The Politics of 2020 Are Looking Less Ominous for Tech

(Bloomberg) -- There has been concern for months in Silicon Valley that the eventual Democratic presidential candidate would be someone who wanted to break up large technology companies. Bernie Sanders’s decision Wednesday to end his campaign effectively ends that scenario, leaving a presumptive nominee—former vice president Joe Biden—who is comparatively content with the way Silicon Valley does business.

The turn in the primary race corresponds with an upheaval in political priorities due to the Covid-19 crisis. It’s still uncertain how the aftermath of the pandemic will play out, but the political landscape the industry faces in 2020 has almost certainly been transformed over the last six weeks.

The primary process first took a hostile turn to the tech industry last spring when Senator Elizabeth Warren proposed a plan to force Amazon.com Inc., Alphabet Inc. and Facebook Inc. to spin off parts of their businesses. Sanders, the democratic socialist senator from Vermont, later said he would “absolutely” aim to break up large technology companies if elected. At the same time, multiple investigations into allegations of anticompetitive behavior from large technology companies were accelerating.

For his part, Biden has called it “premature” to call for breaking up companies like Facebook. The former vice president has criticized tech companies and their leaders, particularly Facebook CEO Mark Zuckerberg, telling the New York Times editorial board that he had “never been a big Zuckerberg fan.” In the same interview, Biden suggested revoking Section 230 of the Communications Decency Act, a law protecting tech companies from legal liability for what their users post. The industry has made defending the law one of its top political priorities.

But Biden’s attacks have never provoked the concerns as those from Sanders and Warren. He has deep ties to the tech industry; his former director of communications, Jay Carney, is now Amazon’s top spokesman. Biden has also repeatedly framed his administration as a continuation of the Obama years, and several former Obama officials have set up shop in Silicon Valley.

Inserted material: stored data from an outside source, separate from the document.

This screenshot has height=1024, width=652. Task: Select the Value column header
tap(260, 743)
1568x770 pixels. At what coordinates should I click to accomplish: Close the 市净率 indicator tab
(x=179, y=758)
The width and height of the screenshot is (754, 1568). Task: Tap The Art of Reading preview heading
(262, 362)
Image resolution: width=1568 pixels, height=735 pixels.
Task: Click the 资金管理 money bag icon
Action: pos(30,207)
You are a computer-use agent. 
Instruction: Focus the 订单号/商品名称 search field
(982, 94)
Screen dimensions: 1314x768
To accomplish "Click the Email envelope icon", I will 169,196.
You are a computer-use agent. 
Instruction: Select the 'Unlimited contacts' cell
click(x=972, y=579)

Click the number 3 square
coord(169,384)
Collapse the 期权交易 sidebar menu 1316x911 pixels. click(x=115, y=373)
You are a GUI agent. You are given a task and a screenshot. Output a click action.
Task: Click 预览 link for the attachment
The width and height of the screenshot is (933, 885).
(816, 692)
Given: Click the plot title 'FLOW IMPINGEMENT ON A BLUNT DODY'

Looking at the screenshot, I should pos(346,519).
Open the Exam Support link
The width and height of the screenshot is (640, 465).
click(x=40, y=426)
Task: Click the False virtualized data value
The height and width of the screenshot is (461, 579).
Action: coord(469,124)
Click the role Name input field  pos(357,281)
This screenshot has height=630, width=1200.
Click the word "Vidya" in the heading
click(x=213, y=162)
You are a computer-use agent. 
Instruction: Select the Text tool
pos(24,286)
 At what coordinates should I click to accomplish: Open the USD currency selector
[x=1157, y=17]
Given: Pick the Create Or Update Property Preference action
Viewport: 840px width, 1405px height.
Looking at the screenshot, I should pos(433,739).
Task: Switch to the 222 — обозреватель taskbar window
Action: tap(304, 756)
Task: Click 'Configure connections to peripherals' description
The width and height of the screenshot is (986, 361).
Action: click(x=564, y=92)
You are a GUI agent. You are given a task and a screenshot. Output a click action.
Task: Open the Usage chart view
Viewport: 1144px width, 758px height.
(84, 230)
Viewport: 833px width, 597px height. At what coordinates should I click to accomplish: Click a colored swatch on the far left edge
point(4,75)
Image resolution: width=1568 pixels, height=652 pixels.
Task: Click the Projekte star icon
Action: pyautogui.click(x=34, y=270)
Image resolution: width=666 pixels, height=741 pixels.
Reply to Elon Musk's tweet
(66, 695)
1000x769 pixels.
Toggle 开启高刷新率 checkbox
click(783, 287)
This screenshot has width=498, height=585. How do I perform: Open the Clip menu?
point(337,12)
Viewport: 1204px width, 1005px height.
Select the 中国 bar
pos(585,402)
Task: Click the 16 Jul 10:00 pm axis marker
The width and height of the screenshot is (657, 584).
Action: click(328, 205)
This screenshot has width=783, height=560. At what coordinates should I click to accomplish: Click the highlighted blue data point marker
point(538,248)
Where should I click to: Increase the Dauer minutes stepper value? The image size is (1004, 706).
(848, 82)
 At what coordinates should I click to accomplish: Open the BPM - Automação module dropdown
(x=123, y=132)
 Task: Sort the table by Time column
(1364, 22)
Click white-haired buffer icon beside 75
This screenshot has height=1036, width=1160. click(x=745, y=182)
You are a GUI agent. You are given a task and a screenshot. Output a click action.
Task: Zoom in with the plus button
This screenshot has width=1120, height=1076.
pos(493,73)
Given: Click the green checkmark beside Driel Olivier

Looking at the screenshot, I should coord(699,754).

While the tech industry rank-and-file mostly donated to the industry’s antagonists, its executives seemed most excited about younger moderates Pete Buttigieg and Cory Booker. Biden is a happy consolation prize.

An open question is who Biden surrounds himself with now that he seems to have locked up the nomination. Neither Warren nor Sanders has endorsed him, and may hold out to push Biden to pick staff supporting their priorities.

The anti-tech momentum may also fade because of the coronavirus pandemic. While state and federal antitrust investigations will continue, new antitrust rules will likely take a back seat to more economic rescue legislation. Tech services seem even more vital when large swaths of the population are confined to their houses. And Google, Facebook, Apple Inc., and others have been quick to offer help in various ways.

President Donald Trump has been vocally critical of technology companies, and he’s widely unpopular among tech workers. He has regularly called for crackdowns on social media companies and other perceived enemies in the industry. But his top policy achievement, a major corporate tax cut, helped send tech stock prices soaring. (They have since come back down after coronavirus fears have sunk the entire market.) Trump has also seemed to pick favorites among the tech sector, cozying up to Oracle Corp. and Apple, while repeatedly criticizing Amazon and Facebook.

Silicon Valley voters generally lean Democratic. But it’s even harder than usual to predict what the upcoming election will look like. Even basic questions about the mechanics of voting remain unresolved. But for now, the things the tech industry was worried about at the beginning of this year seem like a distant memory.